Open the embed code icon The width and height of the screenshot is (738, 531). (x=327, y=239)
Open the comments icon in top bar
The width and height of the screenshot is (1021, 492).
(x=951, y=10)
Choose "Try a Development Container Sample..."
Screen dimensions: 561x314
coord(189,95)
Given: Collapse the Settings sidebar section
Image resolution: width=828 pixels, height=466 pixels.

————————

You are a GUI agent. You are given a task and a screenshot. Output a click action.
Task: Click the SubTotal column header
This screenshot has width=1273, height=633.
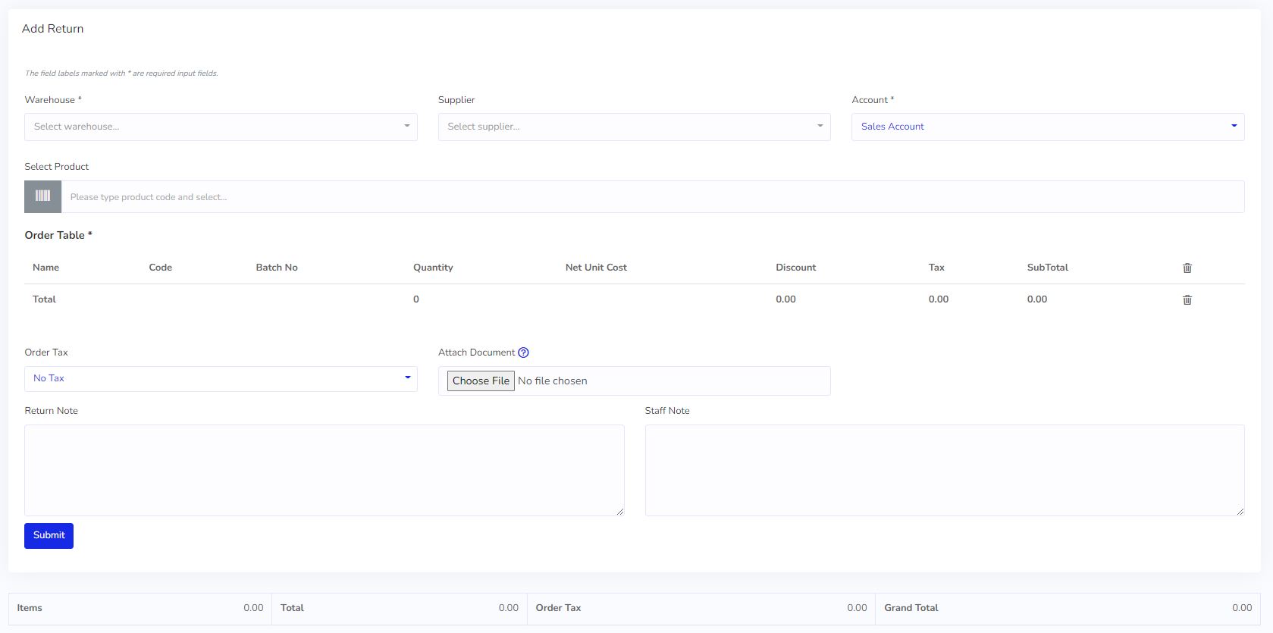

————————

Return the rows from the line containing "Open the embed" up to and including the line containing "coord(189,95)", reproducing each one exactly.

### [Result of the exercise]
Open the embed code icon The width and height of the screenshot is (738, 531). (x=327, y=239)
Open the comments icon in top bar
The width and height of the screenshot is (1021, 492).
(x=951, y=10)
Choose "Try a Development Container Sample..."
Screen dimensions: 561x314
coord(189,95)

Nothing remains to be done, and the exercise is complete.